GOAL A »
In the passage on fuel and epoch interruption, substitute "deadline checking" for "epoch interruption" and write out the text from "Fuel is precise" to "more efficient choice.".

:: PASSAGE GIVEN

Fuel is precise but not free. Instrumenting every instruction adds roughly 5–15% overhead to execution throughput, depending on the workload. For latency-sensitive platforms where the concern is bounding maximum invocation duration rather than billing-grade instruction accounting, epoch interruption is the more efficient choice.

An epoch is a counter maintained by the Engine. The host increments the counter on a timer (typically from a background thread). Each Store has a deadline epoch; when the global counter passes the deadline, the runtime traps at the next safe point. The overhead is a single comparison per loop-back edge and function call, not per instruction.

Enabling Epoch Interruption (Rust)

use wasmtime::{Config, Engine, Store, Module, Instance};
use std::time::Duration;
use std::sync::Arc;

fn make_epoch_engine() -> Arc<Engine> {
    let mut config = Config::new();
    config.epoch_interruption(true);    // per-safe-point check; low overhead
    Arc::new(Engine::new(&config).expect("engine creation failed"))
}

fn start_epoch_ticker(engine: Arc<Engine>, tick_interval_ms: u64) {
    // One ticker thread per Engine. Not one per Store.
    std::thread::spawn(move || {
        loop {
            std::thread::sleep(Duration::from_millis(tick_interval_ms));
            engine.increment_epoch();
        }
    });
}

fn invoke_with_epoch(
    engine: &Arc<Engine>,
    module: &Module,
    deadline_epochs: u64,   // how many ticks before trap
) -> anyhow::Result<i32> {
    let mut store = Store::new(engine.as_ref(), ());

    // Deadline: trap when the global epoch counter exceeds
    // (current epoch + deadline_epochs).

::::
:: RECORDS TO PROCESS

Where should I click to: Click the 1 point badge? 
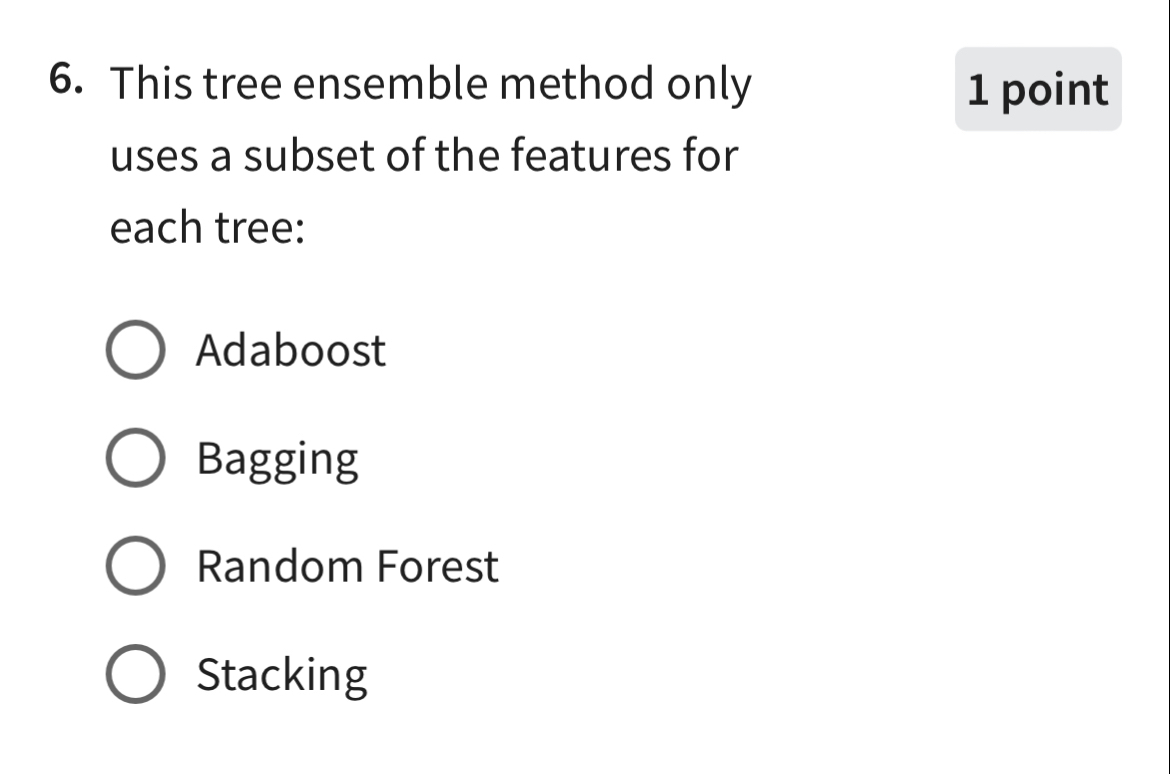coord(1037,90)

::::
:: RECORDS TO PROCESS

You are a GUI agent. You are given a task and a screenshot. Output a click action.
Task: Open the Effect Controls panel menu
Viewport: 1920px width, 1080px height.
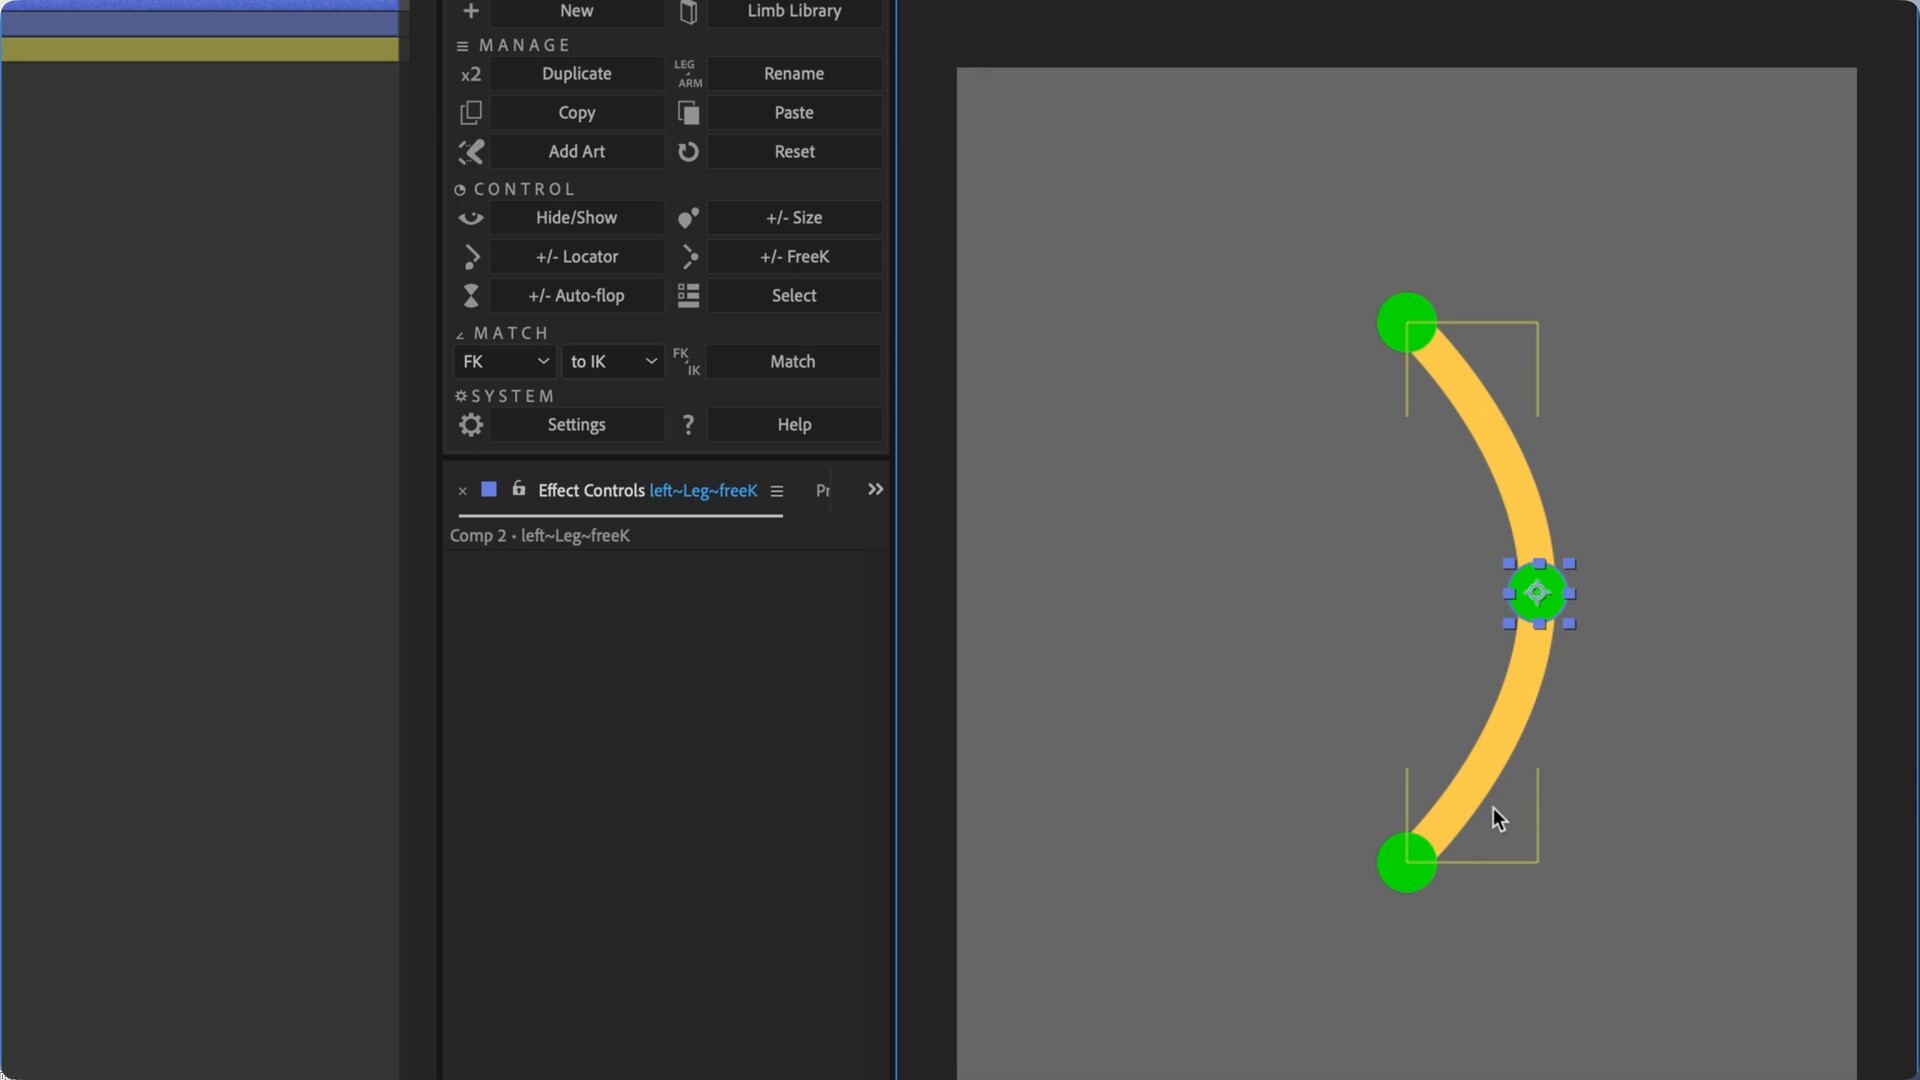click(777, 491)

::::
:: RECORDS TO PROCESS

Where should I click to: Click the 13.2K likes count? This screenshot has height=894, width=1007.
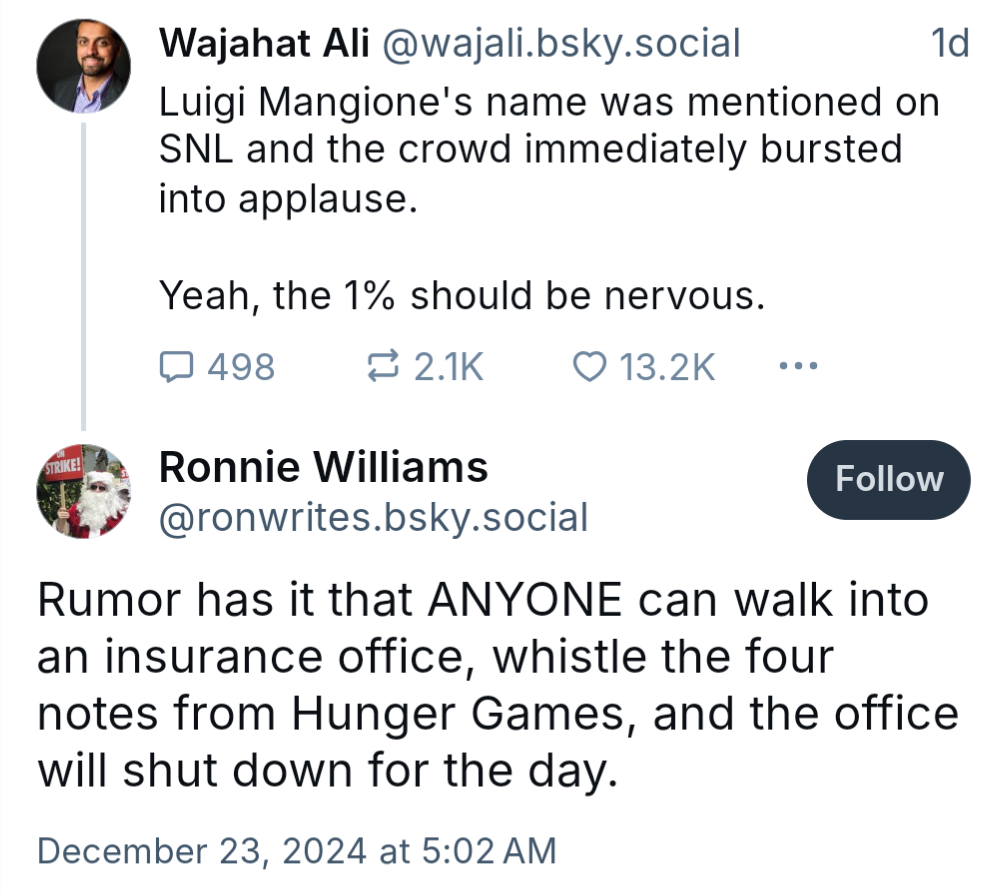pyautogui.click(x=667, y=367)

::::

GOAL B »
Return the entries verbatim from the line with "Where should I click to: Click the 13.2K" to the line with "pyautogui.click(x=667, y=367)", including both of those lines. Leave the pictures out.

WORKED SOLUTION A »
Fuel is precise but not free. Instrumenting every instruction adds roughly 5–15% overhead to execution throughput, depending on the workload. For latency-sensitive platforms where the concern is bounding maximum invocation duration rather than billing-grade instruction accounting, deadline checking is the more efficient choice.

WORKED SOLUTION B »
Where should I click to: Click the 13.2K likes count? This screenshot has height=894, width=1007.
pyautogui.click(x=667, y=367)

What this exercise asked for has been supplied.